Speaker Pelosi’s Historic Visit to Taiwan: A Moment of Dangerous Clarity

Speaker Pelosi’s Historic Visit to Taiwan: A Moment of Dangerous Clarity

Speaker Pelosi’s Historic Visit to Taiwan: A Moment of Dangerous Clarity

Michael Mazza is a senior non-resident fellow at the Global Taiwan Institute, visiting fellow at the German Marshall Fund, and a visiting fellow at the American Enterprise Institute.

House Speaker Nancy Pelosi’s visit to Taiwan and its aftermath is a clarifying moment. It clarifies China’s utter hostility to Taiwan’s democracy, and it clarifies the Biden administration’s thus far incoherent approach to the Taiwan Strait. This is undoubtedly a dangerous moment, but it may presage far more dangerous moments to come.

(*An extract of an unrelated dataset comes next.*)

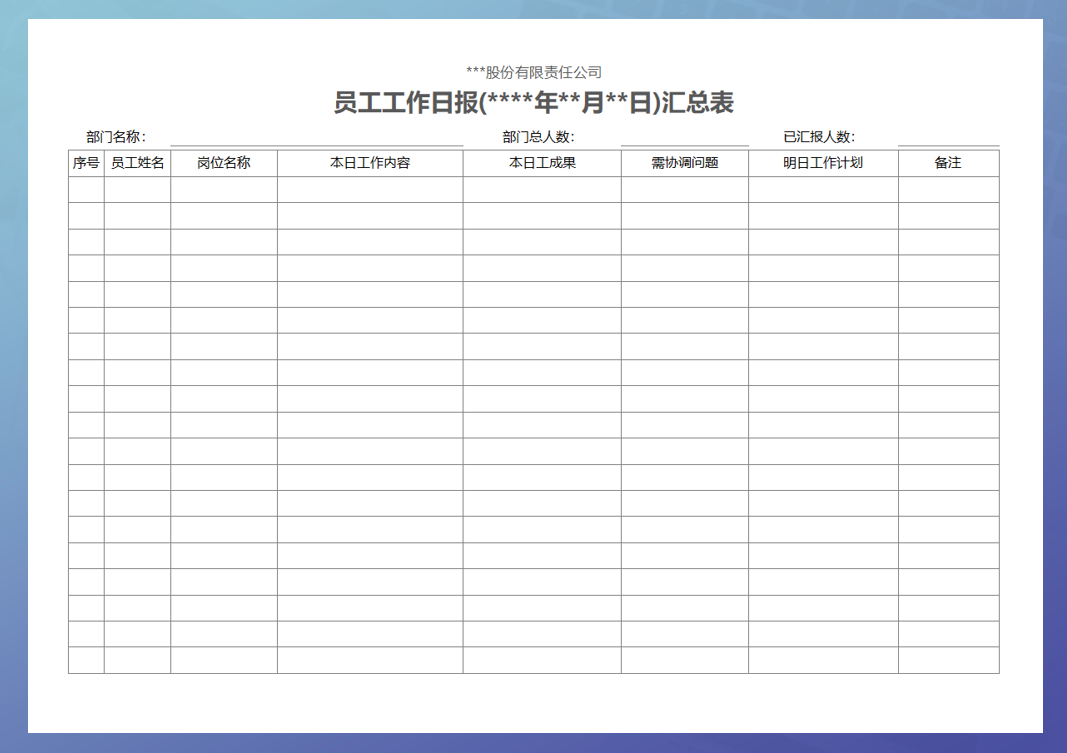
Task: Click the first cell under 岗位名称
Action: (x=222, y=188)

Start with China. Even if one were to concede that Speaker Pelosi’s visit was unwise and that it dangerously eroded Washington’s “One-China Policy” (both points are debatable), it is difficult to see Beijing’s response as anything other than needlessly aggressive—and potentially reckless. It is fortunate that missiles fired over Taiwan did not fail or veer off course midflight. It is fortunate that civilian ships and aircraft steered clear of China’s declared exclusion zones around Taiwan. And it is fortunate that Taiwan has acted with restraint, keeping its powder dry for another day, rather than forcefully defending its sovereignty now.

While China was angrily pounding the seas with missiles and rocket artillery and sending ships and aircraft across the Taiwan Strait median line, it was also banning the export of key industrial imports to Taiwan, banning imports of numerous food items from dozens of Taiwanese companies, launching cyberattacks on government websites, and engaging in intensified political warfare operations. Troublingly, this new phase of China’s years-long coercive campaign—which began in 2016—may just be getting underway.

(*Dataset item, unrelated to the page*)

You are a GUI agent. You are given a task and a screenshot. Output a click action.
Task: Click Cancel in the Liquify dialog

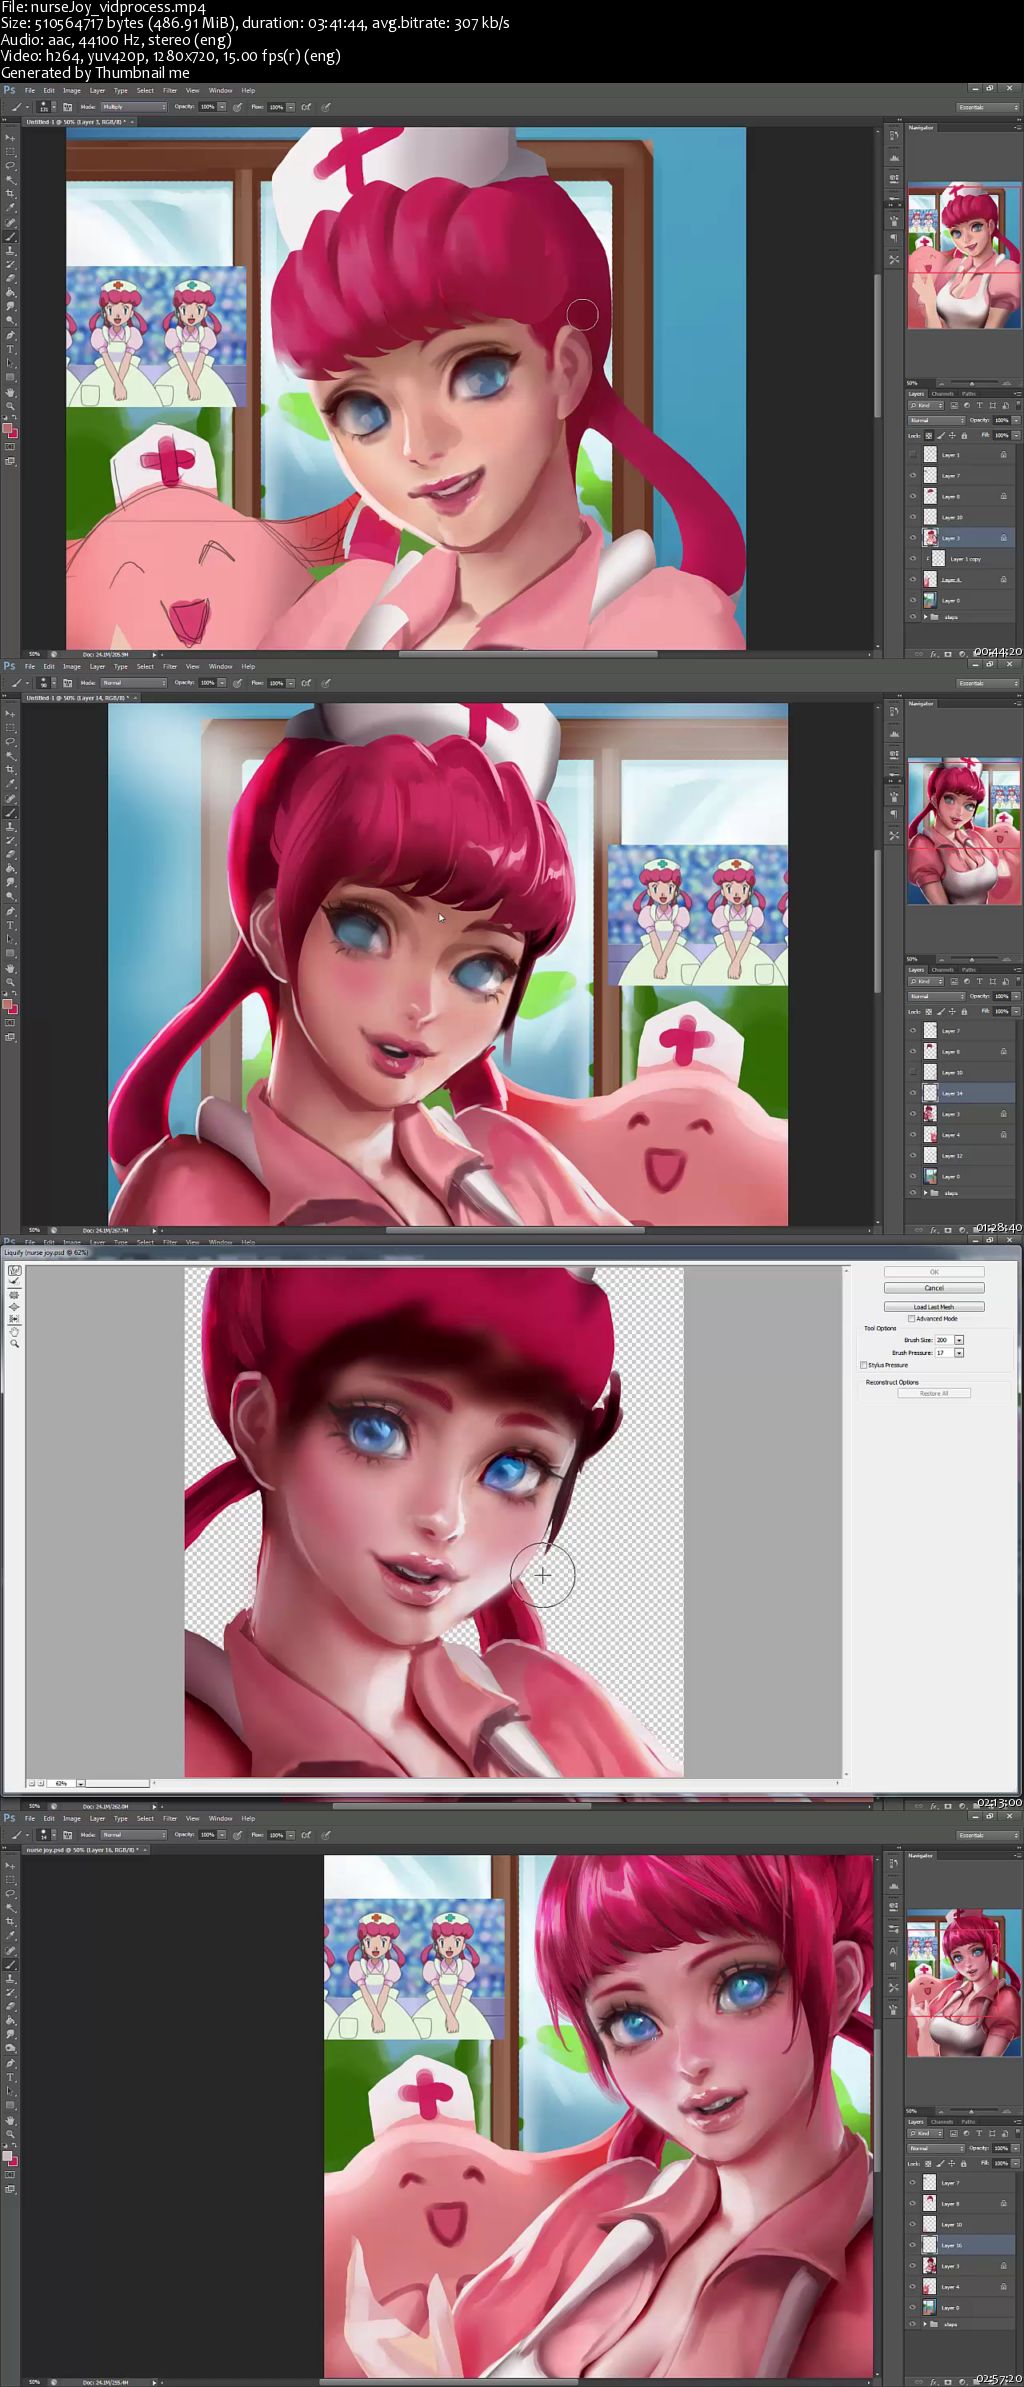coord(934,1288)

To date, of course, Beijing has directed all meaningful punishment at Taiwan, rather than at the presumably guilty party, the United States of America. Beijing’s cancellation of various US-China dialogues, and sanctions on Pelosi and her immediate family, are notable—but not nearly as consequential as the costs it is imposing on Taiwan. Time and again, China picks on the small and relatively weak. Yang Jiechi’s (楊潔篪) apparent diplomatic slip of the tongue back in 2010 at an ASEAN meeting in Hanoi—when he told the Singaporean foreign minister that “China is a big country and other countries are small countries, and that’s just a fact”—has proven to be a reliable guide for understanding China’s worldview in the 12 years since.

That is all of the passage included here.